Coup-pure, Florentine Hennon

Si vous avez aimé le film Mange prie aime, mais également Un plus une de Lelouch, vous êtes dans de bonnes dispositions pour aimer, comme moi, ce petit roman qui se dévore idéalement pendant l’été, à l’heure des remises en question et des pauses… Avant de partir en vacances, je ne sais combien de fois j’ai dit que j’avais besoin de couper. J’ai donc emporté avec moi en voyage ce Coup-pure. Tara a pourtant déjà fait des choix dans sa vie lorsque le lecteur fait sa connaissance. A 43 ans, elle a quitté son premier mari, avec lequel elle s’ennuyait, trouvé l’homme de sa vie, fait avec lui des enfants. Malgré ce bonheur apparent, le 7 mai 2017, lorsqu’Emmanuel Macron accède à la présidence, Tara sombre. En réalité, son meilleur ami, Thierry, plein d’enthousiasme, lui a asséné un coup accidentel. Au réveil, et les jours suivants, Tara constate que ses sens sont décuplés, ce qui l’amène à vivre des expériences sensorielles inédites et surprenantes. Cependant, ce petit traumatisme va avoir des conséquences également dramatiques. En effet, la voici de nouveau attirée par son ex-mari et visiblement un peu trop libérée. Alors qu’elle fête son anniversaire, les maladresses s’accumulent, jusqu’à l’inacceptable pour sa famille. Tara va finir par ne voir qu’une solution à ses problèmes, utiliser le cadeau de ses amis, et aller en Inde, expurger sa honte et sa culpabilité auprès d’Amma.
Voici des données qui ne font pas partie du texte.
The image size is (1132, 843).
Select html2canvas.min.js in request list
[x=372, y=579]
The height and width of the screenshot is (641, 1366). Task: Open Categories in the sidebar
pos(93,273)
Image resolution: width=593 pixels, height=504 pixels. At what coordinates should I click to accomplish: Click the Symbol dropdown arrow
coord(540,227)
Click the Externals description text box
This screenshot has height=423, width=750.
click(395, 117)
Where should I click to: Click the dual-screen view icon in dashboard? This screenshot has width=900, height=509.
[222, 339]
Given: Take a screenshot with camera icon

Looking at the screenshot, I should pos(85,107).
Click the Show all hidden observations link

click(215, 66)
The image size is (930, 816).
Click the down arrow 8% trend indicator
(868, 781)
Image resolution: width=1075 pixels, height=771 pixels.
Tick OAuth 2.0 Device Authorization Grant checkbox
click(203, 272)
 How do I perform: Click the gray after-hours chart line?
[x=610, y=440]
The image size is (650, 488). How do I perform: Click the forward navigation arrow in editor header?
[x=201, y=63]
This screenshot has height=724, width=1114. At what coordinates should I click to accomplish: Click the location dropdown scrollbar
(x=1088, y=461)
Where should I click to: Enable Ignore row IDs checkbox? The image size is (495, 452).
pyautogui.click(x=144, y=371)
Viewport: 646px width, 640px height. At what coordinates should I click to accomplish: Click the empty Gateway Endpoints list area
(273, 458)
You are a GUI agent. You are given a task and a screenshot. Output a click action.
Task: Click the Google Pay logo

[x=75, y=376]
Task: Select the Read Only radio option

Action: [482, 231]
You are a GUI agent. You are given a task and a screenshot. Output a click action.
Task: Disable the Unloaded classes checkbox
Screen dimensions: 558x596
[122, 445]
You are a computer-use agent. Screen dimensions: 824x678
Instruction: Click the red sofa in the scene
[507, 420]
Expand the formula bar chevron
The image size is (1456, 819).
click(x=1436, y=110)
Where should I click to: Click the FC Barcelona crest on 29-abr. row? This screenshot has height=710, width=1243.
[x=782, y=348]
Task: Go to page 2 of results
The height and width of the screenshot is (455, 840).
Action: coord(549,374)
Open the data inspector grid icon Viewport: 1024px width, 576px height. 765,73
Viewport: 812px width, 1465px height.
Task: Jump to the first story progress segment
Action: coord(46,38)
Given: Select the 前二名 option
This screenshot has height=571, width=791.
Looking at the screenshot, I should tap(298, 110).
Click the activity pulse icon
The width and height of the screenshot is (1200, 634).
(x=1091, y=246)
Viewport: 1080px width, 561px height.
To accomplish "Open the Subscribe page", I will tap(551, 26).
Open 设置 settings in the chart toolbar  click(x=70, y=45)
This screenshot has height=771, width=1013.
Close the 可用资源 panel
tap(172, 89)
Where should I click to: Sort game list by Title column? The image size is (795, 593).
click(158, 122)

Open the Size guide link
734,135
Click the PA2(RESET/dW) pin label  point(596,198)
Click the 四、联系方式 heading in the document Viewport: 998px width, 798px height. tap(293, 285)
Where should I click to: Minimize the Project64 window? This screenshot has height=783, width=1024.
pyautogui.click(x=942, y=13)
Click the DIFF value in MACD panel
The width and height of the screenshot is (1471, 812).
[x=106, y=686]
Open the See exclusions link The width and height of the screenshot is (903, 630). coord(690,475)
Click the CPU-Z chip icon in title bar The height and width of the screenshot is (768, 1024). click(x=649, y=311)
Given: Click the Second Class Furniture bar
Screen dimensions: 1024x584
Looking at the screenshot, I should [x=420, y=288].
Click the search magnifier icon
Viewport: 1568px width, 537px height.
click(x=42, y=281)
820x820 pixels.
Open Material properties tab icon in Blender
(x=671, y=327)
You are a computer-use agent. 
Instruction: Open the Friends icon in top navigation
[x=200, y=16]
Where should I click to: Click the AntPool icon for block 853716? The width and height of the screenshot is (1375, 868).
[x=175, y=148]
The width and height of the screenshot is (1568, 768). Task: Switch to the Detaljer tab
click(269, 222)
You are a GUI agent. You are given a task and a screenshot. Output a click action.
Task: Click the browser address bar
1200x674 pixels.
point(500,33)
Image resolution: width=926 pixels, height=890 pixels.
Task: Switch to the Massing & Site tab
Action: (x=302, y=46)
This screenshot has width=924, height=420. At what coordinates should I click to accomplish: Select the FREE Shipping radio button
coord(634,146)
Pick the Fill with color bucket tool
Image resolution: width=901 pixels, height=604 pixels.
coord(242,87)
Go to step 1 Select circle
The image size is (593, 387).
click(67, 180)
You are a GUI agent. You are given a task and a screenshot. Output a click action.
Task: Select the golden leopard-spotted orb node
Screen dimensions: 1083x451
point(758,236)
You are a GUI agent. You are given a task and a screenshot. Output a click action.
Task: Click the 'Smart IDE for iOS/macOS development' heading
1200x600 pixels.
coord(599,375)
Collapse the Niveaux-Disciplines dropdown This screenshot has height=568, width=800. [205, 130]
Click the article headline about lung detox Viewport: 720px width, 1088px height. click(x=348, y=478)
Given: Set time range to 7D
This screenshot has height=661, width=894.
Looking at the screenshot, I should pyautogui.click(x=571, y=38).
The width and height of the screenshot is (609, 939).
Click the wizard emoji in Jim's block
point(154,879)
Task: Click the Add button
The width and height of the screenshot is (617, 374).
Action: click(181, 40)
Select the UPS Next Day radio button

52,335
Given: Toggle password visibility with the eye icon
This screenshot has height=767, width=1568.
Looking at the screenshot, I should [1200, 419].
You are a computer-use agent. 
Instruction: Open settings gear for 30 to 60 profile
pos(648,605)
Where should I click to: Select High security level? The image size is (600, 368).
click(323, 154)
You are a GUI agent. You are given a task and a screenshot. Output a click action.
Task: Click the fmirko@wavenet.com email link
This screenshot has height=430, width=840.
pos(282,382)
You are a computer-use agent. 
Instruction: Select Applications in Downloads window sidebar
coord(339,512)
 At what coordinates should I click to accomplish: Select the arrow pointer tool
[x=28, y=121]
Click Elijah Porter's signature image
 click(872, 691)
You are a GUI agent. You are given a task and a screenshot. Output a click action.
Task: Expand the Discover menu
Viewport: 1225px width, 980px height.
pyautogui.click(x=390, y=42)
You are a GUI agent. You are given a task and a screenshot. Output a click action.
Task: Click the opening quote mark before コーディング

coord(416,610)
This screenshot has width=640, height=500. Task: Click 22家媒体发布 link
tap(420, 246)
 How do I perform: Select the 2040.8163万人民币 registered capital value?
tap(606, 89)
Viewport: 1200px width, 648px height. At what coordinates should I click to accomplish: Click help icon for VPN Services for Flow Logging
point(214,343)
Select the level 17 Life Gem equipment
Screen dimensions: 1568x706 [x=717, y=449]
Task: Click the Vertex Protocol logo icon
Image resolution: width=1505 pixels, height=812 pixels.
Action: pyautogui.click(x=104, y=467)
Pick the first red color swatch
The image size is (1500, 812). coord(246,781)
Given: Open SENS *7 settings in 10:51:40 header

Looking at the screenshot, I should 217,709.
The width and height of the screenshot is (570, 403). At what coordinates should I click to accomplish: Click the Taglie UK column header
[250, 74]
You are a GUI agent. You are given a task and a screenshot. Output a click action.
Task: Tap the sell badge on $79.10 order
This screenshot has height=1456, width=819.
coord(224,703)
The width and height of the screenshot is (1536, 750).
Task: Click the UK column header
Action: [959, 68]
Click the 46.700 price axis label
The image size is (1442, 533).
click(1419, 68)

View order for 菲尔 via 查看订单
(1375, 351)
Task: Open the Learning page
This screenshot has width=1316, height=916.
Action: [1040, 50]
D’une écriture franche et moderne, Florentine Hennon sait nous intéresser aux conflits intérieurs de Tara, à son voyage initiatique en Inde, car elle pourrait être chacune d’entre nous, confrontée à une impasse, celle de se remettre en question pour reprendre le contrôle de sa vie. Même si le lecteur peut peiner à adhérer au principe du traumatisme amenant une exagération des capteurs sensoriels, le biais est bien trouvé car il permet d’accepter le comportement désinhibé du personnage. Un roman sans prétention, mais qui m’a plu par son côté attachant, son message et son intrigue plus subtile qu’il n’y paraît. 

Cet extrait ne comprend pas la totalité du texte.